En revanche, par comparaison avec 2012 l'opposition apparaît « fortement dispersée » et le mouvement de protestation « est déçu », constate M. Orechkine. Fuyant les persécutions politiques, le député de la Douma (chaùbre basse du parleme,t russe) Ilia Ponomarev s'est réfugié aux États-Unis, tandis qu'une enquête portant sur un important détournement de fonds a été ouverte contre lui le 30 avril 2015. Redoutant également de faire l'objet de répressions, la militante écologiste Evguénia Tchirikova a déménagé en Estonie avec sa famille en avril 2015.  

Vide idéologique

Ces deux facteurs : la prise de conscience que ces initiatives « n'ont conduit à aucun changement significatif » et l'intimidation des activistes qui pousse ces dernier à quitter le pays, éloignent la population des manifestations, indique le directeur adjoint du Centre analytique Levada, Alexeï Grajdankine.

Une enquête récente du Centre montre qu'en une année, la part des Russes considérant comme possibles les manifestations de masse pour des raisons politiques est passée de 23% à 15% (avec une dynamique similaire pour les manifestations à caractère économique). Mais ce n'est pas tout. Pendant un temps, « les gens étaient prêts à manifester mais les leaders des manifestations ont commencé à faire preuve d'une certaine modération dans leurs actions », indique M. Grajdankine, en référence à la tendance de l'opposition à renoncer à organiser des actions si elles ne peuvent avoir lieu dans le centre de Moscou.

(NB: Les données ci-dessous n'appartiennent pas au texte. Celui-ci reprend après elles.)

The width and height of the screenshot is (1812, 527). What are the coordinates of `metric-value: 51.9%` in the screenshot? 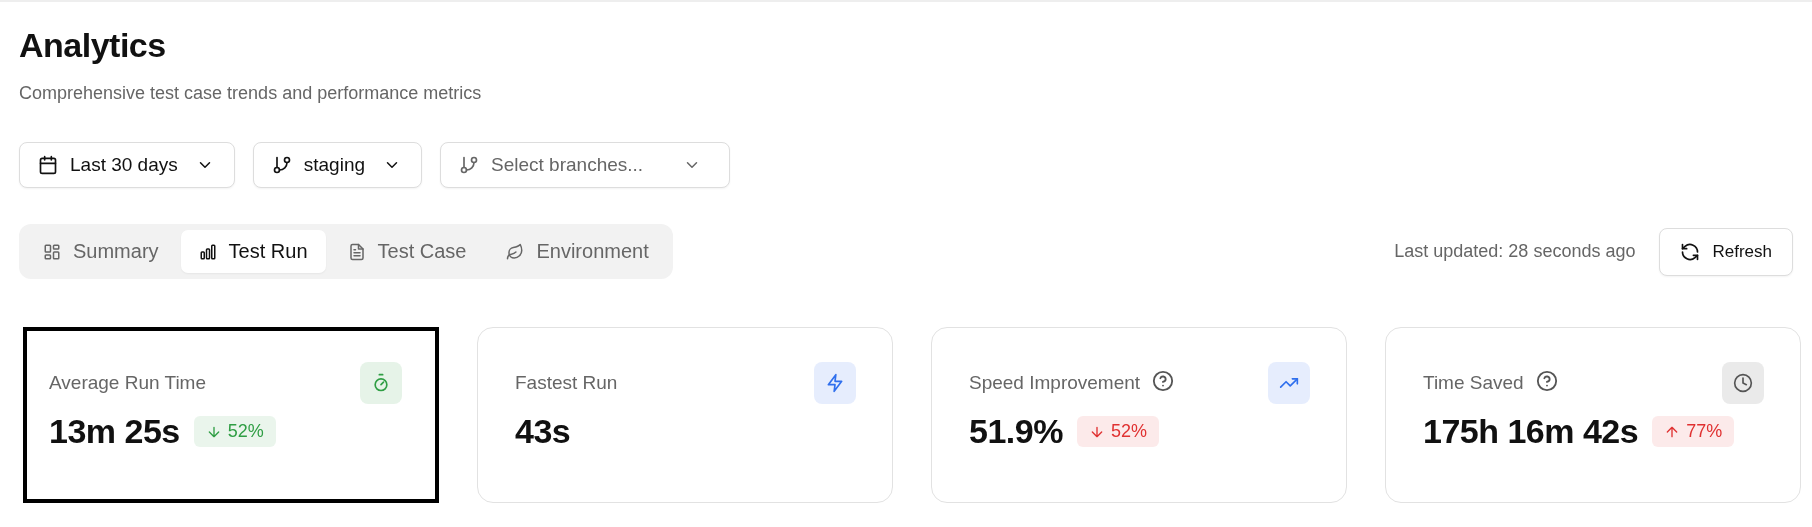 It's located at (1016, 432).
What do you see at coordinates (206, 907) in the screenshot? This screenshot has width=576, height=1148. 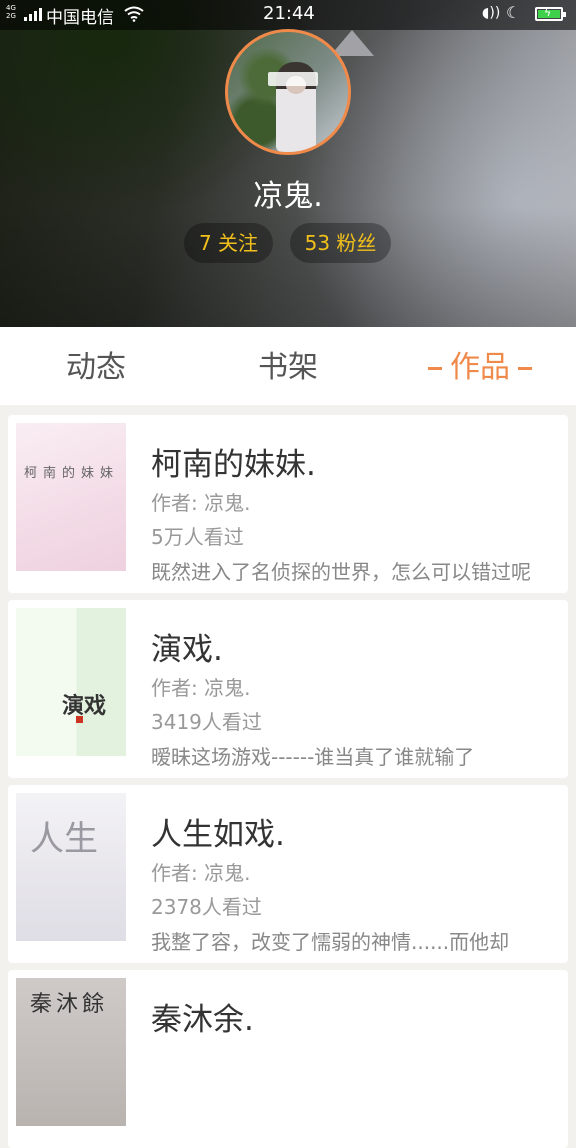 I see `book-views: 2378人看过` at bounding box center [206, 907].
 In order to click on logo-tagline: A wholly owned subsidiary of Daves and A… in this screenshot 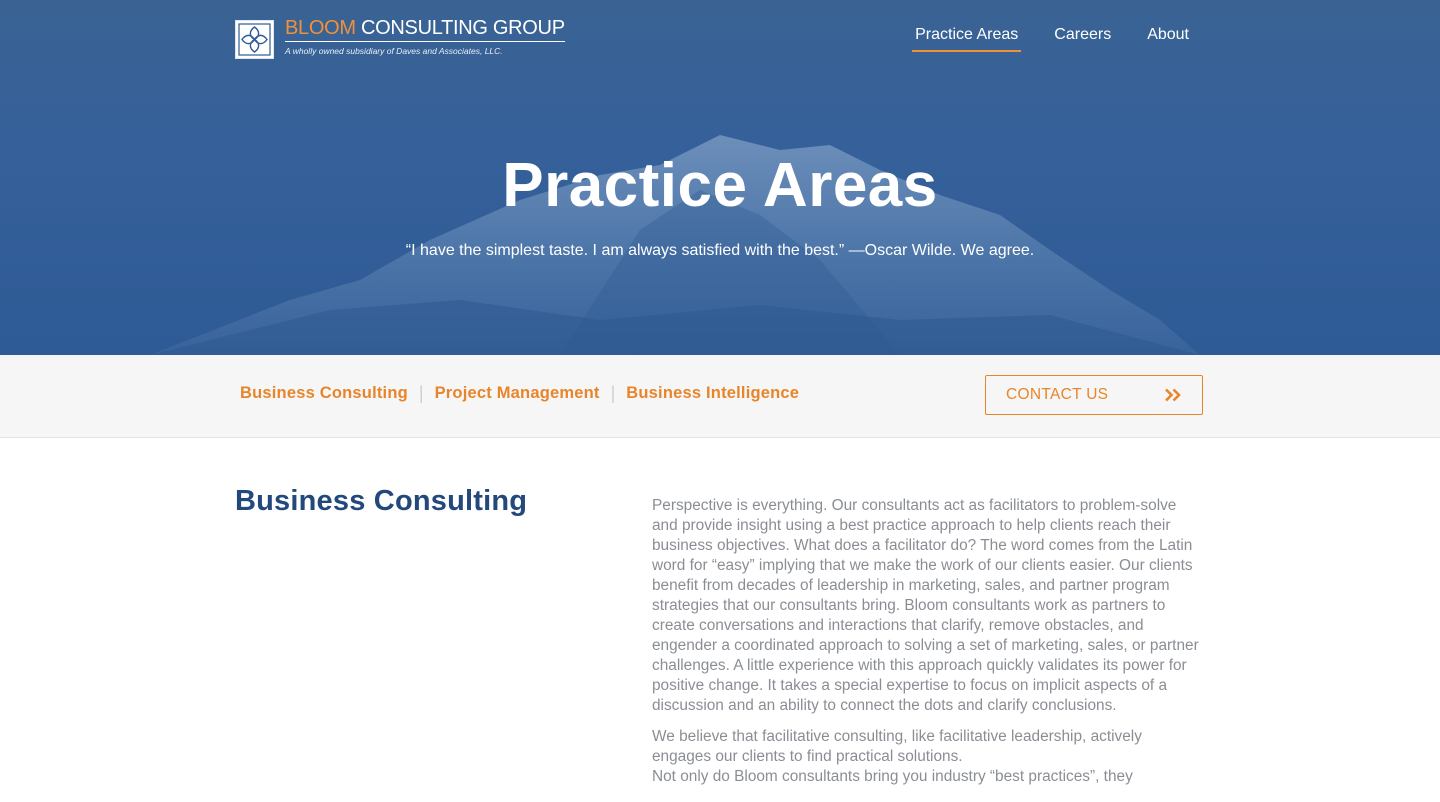, I will do `click(394, 51)`.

La situation en Ukraine aggrave encore les choses : la population a peur de subir le même sort que les Ukrainiens, explique le sociologue. Par ailleurs, la confiance envers les autorités ne repose plus à l'heure actuelle sur le bien-être matériel mais sur la capacité du pouvoir de résister à la menace extérieure incarnée par l'Occident. « Avec cette menace en toile de fond, les actions des autorités apparaissent comme adéquates et les problèmes, causés par l'Occident », explique M. Grajdankine. Dans un tel contexte, il n'y a pratiquement aucun espoir d'assister à une croissance de l'activisme de l'opposition.

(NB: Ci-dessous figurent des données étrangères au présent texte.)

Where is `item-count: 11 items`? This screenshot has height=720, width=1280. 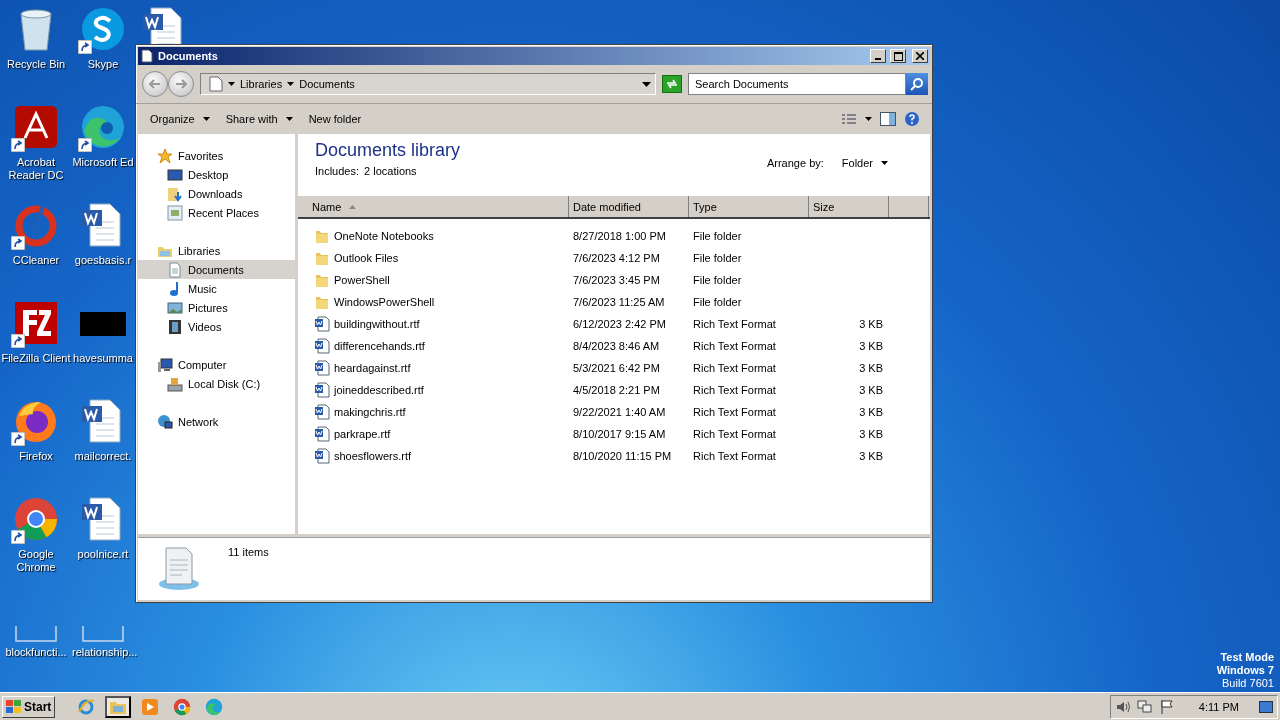
item-count: 11 items is located at coordinates (248, 553).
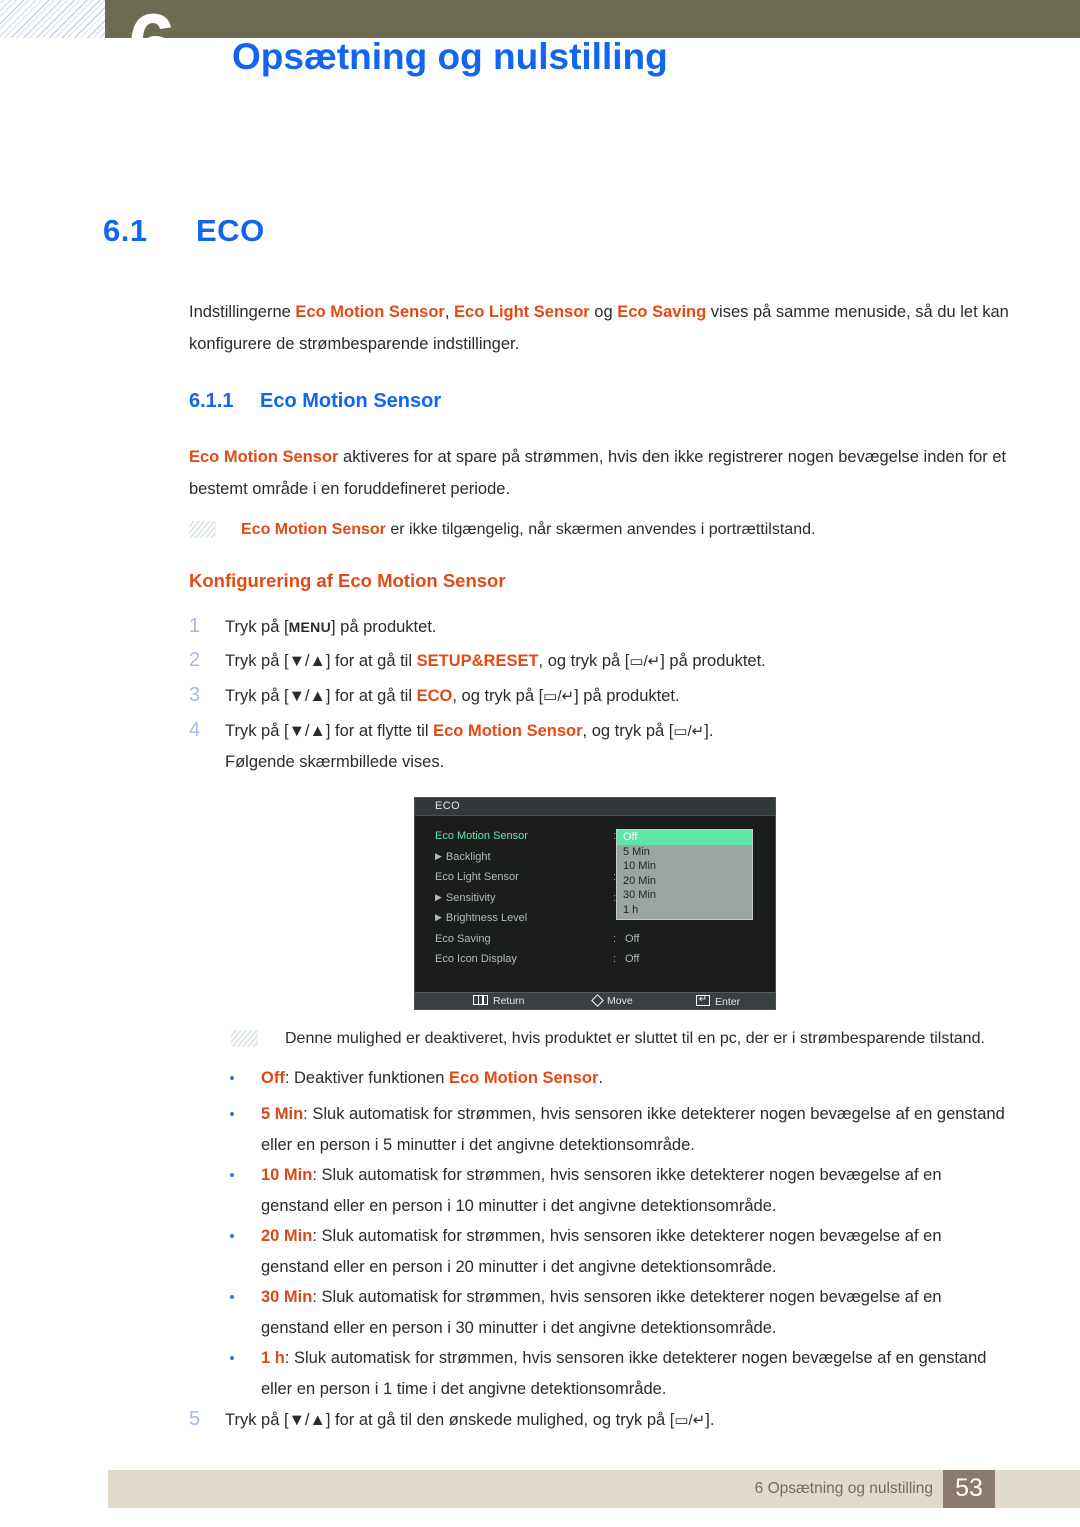 The width and height of the screenshot is (1080, 1527). What do you see at coordinates (480, 1000) in the screenshot?
I see `menu-bars-icon` at bounding box center [480, 1000].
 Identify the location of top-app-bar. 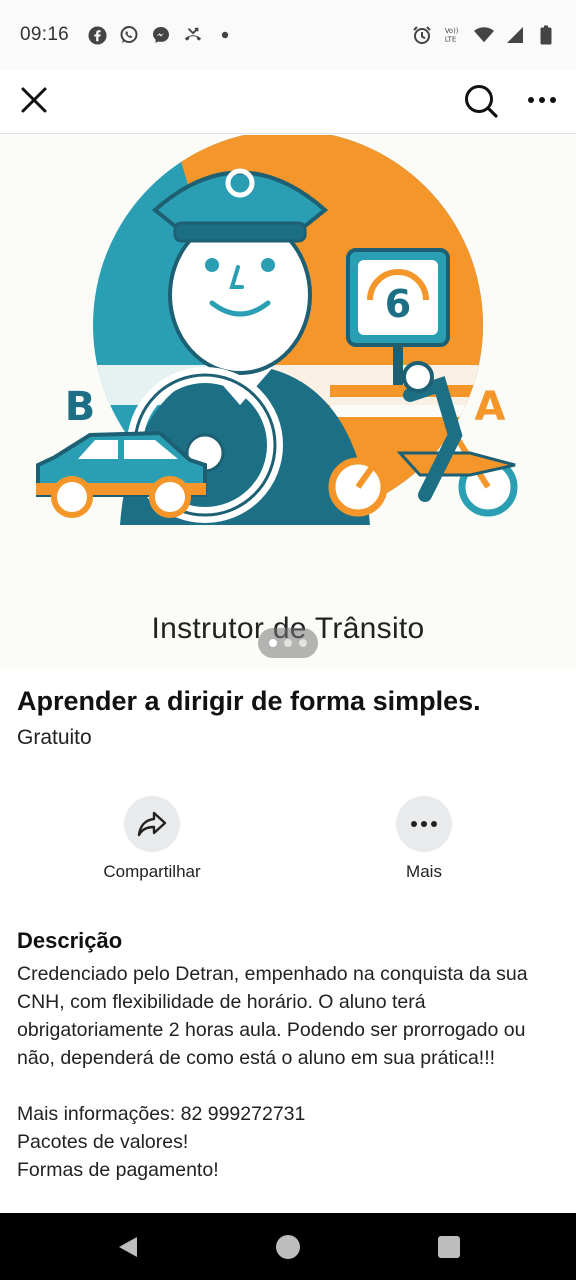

« En 2012, les manifestations étaient idéologiquement motivées : les gens s'intéressaient à leurs droits, à la démocratie, à des élections honnêtes. Nous ne verrons plus de telles manifestations. Tout se passera dans les régions, avec des grèves comme celle qu'ont lancée les ouvriers du chantier de construction du cosmodrome Vostotchny lorsqu'on a cessé de les payer », estime M. Orechkine.